Tract Bio Co-founders Receive Grant for Stem Cell Research

The scientific co-founders of Tract Bio received a $4.7 million grant from the National Institutes of Health (NIH) to support groundbreaking stem cell research to uncover the origin of gastric and esophageal cancer. Using their technology that is the basis of the grant, Tract Bio has synthesized six novel molecular entities that have already demonstrated robust pre-clinical efficacy in cancer and inflammation, including gastric, esophageal, lung, pancreatic, ovarian and breast cancer, as well as COPD, cystic fibrosis, and idiopathic pulmonary fibrosis. And the company plans to file an Investigational New Drug Application (IND) for its lead indication in gastric cancer within 24 months.

“We anticipate that our studies will provide new insights into the biology and origin of these remarkably similar and widespread cancers, provide datasets essential for prospective early detection screens and yield highly selective therapeutics that eliminate the nascent lesions essential for the evolution of these cancers,” said Frank McKeon, Tract Bio’s Chief Scientific Officer, and Professor of Biology and Biochemistry and Director of the Somatic Stem Cell Center at the University of Houston.

McKeon will be joined on the research project by Wa Xian, a Research Associate Professor of Biology and Biochemistry at the University of Houston, and Dr. Jaffar Ajani of MD Anderson Cancer Center.

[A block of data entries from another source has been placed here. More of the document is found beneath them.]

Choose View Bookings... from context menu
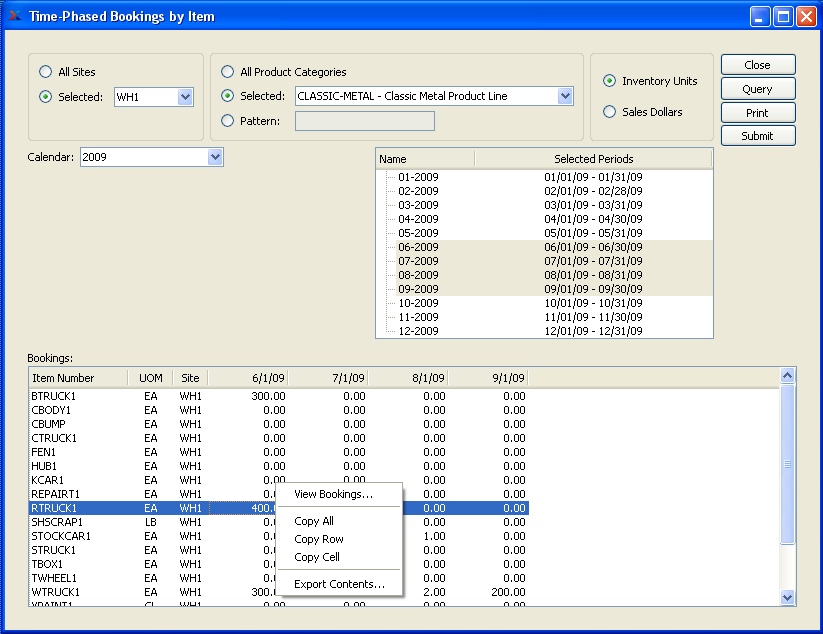823x634 pixels. pyautogui.click(x=333, y=494)
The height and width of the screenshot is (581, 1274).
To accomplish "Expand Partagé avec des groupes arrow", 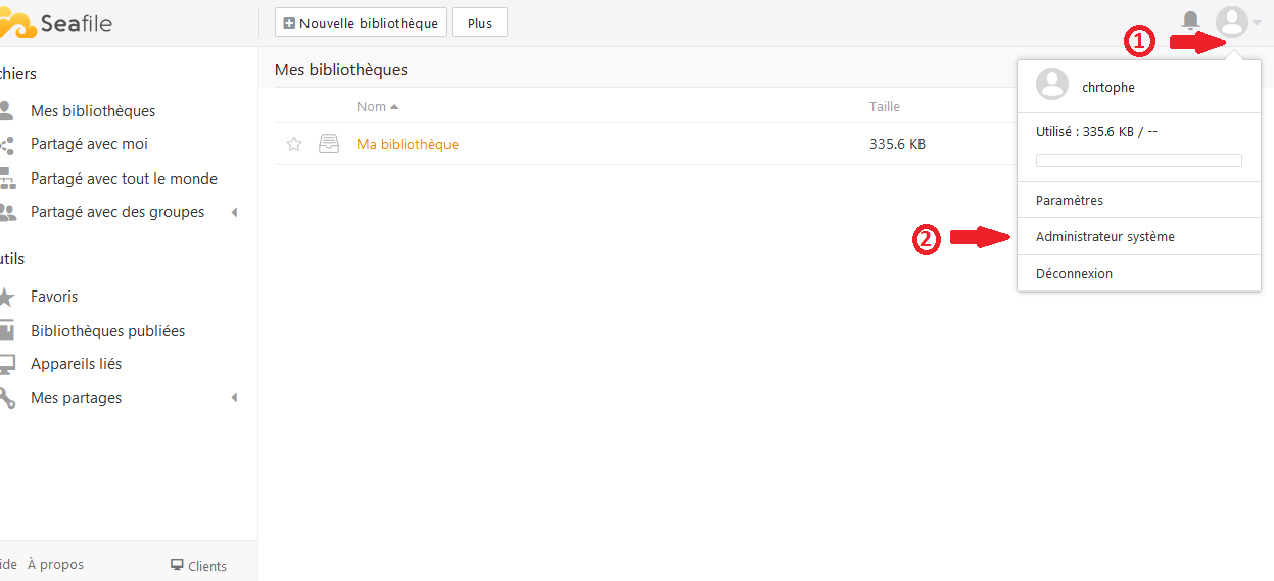I will [x=235, y=212].
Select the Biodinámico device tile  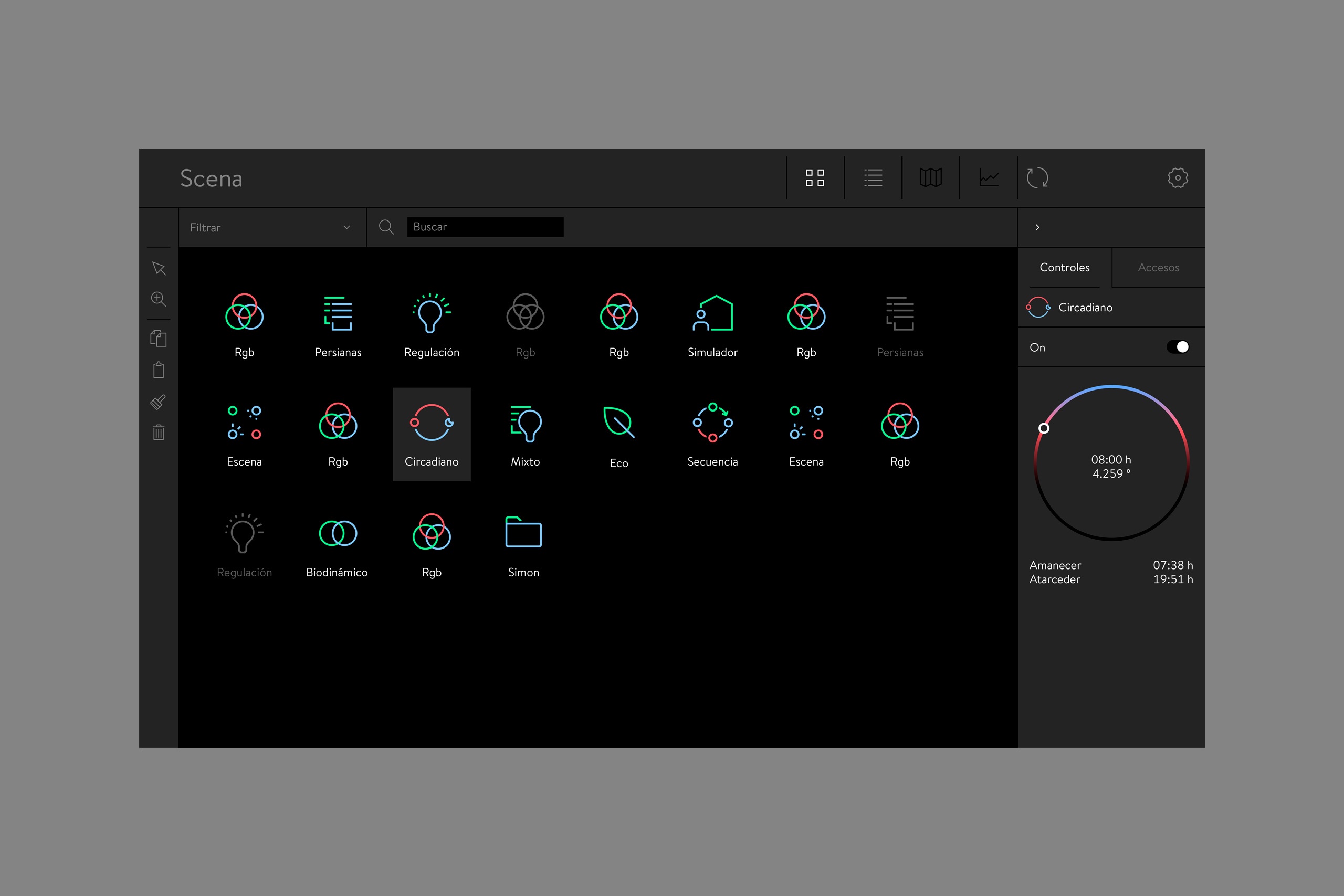pyautogui.click(x=337, y=546)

Taking on Skin-Tone Bias in Pulse-Ox Devices

While most pulse oximeters are more likely to miss cases of hypoxia in Asian, Black, and Hispanic patients, BioIntelliSense uses a different approach that can adjust to skin pigmentation.

In the wake of recent studies showing that most pulse oxidation monitors are less effective when used on patients with darker skin, the FDA has brought together the anesthesiology and respiratory therapy devices panel of the agency’s medical devices advisory committee to talk about these biases and develop a set of potential regulatory recommendations to guide device makers in producing more equitable products. BioIntelliSense has gotten a head start on addressing the issue, presenting a new pulse oximetry sensor chipset cleared by the FDA back in 2021.

While most pulse oximeters emit red and infrared light through the skin on a patient’s finger and analyze how that light is shifted by the patient’s blood to calculate the percentage of oxygen in their red blood cells, BioIntelliSense’s device adds a white light and spectral sensor that allow it to automatically adapt to different skin pigmentation. Their system continuously adjusts light based on how much is being absorbed by the patient’s skin so that blood cells are illuminated at equal levels. Because darker skin tones absorb more light before it reaches the blood cells, pulse oximeters are significantly more likely to miss cases of hypoxia in Asian, Black, and Hispanic patients than in their white counterparts. This was proven to have delayed potentially life-saving data to COVID-19 patients.

BioIntelliSense’s system, which also works even when patients move unlike old models, is set to be integrated into a broader range of monitoring technologies, furthering “the democratization of this advanced technology across consumer and medical grade devices,” stated James Mault, MD, FACS, the company’s Founder and CEO.